We get the gist when he nonchalantly claims that his secretary (and other women) are in love with him. He simply sees them as ‘hardbodies’, victims of his cloying charms. The characters remain oblivious to the black hole within Bateman, instead, preoccupied with their ambitions.
He has an OCD attitude to vanity, being an expert in clothing and grooming. I imagine his bachelor pad to be grossly clinical, full of perpendicular lines and shiny surfaces. The simple beauty of a sunset has no place here. His religion remains with his platinum credit card; if any of his colleagues dare to outdo him in this area, Bateman fantasizes about smashing their faces in.
Bateman’s OCD attitude leaches into his music tastes, where we encounter his in depth reviews of artists such as Whitney Houston and Genesis. But something is missing in his evaluations. There is no mention of how a chord progression or vocal arpeggio has tweaked the hairs on his nape. His cannot be tweaked.
His friends share soulless values: where to dine, what to wear, even what mineral water to drink. Everyone is good looking, seen at the right places and the result is that everyone acts the same – like drones.
But this syrupy perfection contrasts starkly with Bateman’s inner thoughts which are so ugly to be blackly comical. After slaughtering a Japanese cook, Bateman bequeaths his ditzy girlfriend, Evelyn a bloodied fortune cookie, stating the red substance is sweet and sour sauce. A work colleague, Carruthers, hopelessly infatuated with Bateman, clasps Bateman’s ankle in Barney’s bar, like an overgrown toddler expressing his love for an object fully behind his rose-tinted glasses.
Meanwhile, Bateman slays tramps, prostitutes and colleagues that no one notices has gone missing. Reflecting Batemans disintegration of his identity, he keeps getting mistaken for someone else. The story of Bateman grows ever darker, his slayings growing more frantic, grisly and psychotic, involving eyeballs and private parts. I found myself wishing that something would break the spell.
Bateman’s girlfriend, Evelyn should have been the ideal bait, being ditzy, naive and gullible, yet this seemed to be the saving of her. She then glimpses the real Bateman when she tries to reminisce on their long courtship. But Bateman shows no sentiment, for history is synonymous with nostalgia.
The latter part of the book did become like a bludgeon to the head, where Bateman’s inner thoughts repeat like acid reflux. He has becomes the black hole version of the void fed by the blurring of contentment and greed. Does this define the true qualities of the psychopath? It seemed fitting that Bateman’s story would be set in the Yuppie Eighties.

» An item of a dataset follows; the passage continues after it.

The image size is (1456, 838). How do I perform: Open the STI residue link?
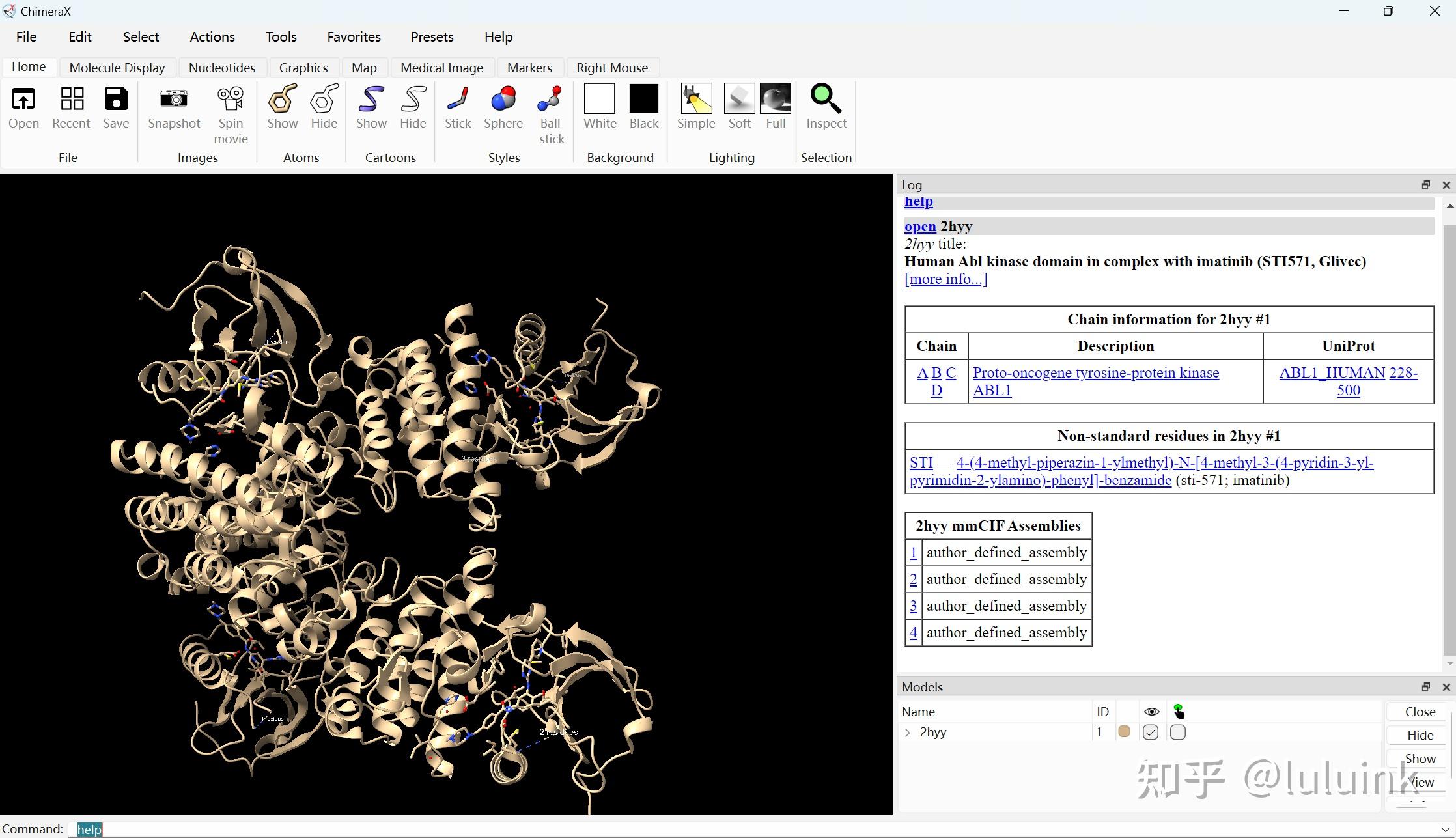[x=921, y=463]
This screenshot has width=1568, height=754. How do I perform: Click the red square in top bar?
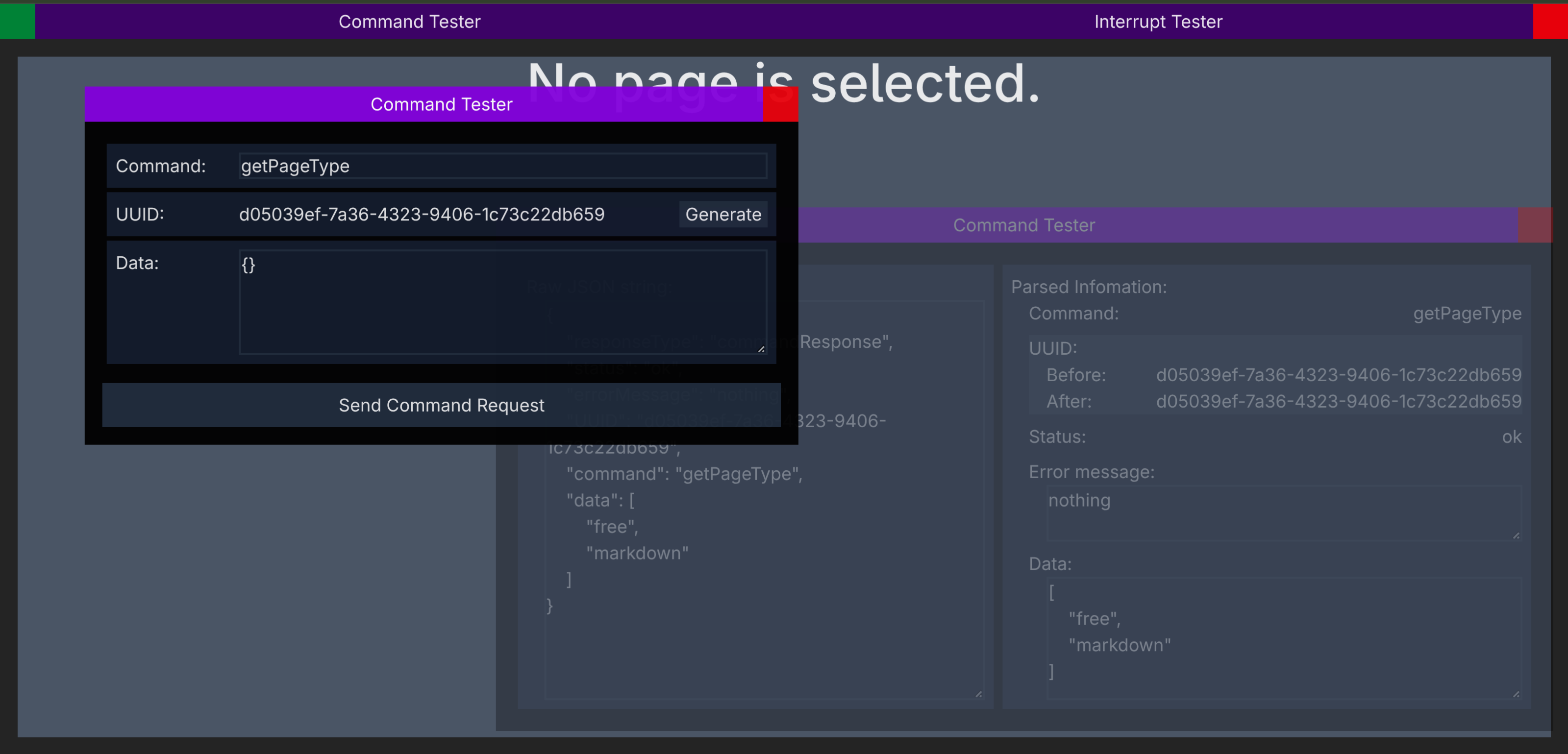click(1550, 21)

I saw the movie first then bought the book to explain the movie better - it didnt much. It did, however, thrill albeit in an extreme and very graphic sense. There is a pervasive dark humour amongst extreme violence that is most certainly not for everyone's taste.
I'd recommend watching the movie. If you enjoyed that and weren't squeamish in any way, imagine the book is similar but turned way up in detail.
My one complaint is some of the purposefully boring sections - entire rants on music or guns etc. The can bog down the reading. Beyond that, you have the story of a sexual serial killer and his day to day interactions with people he despises in 1980s.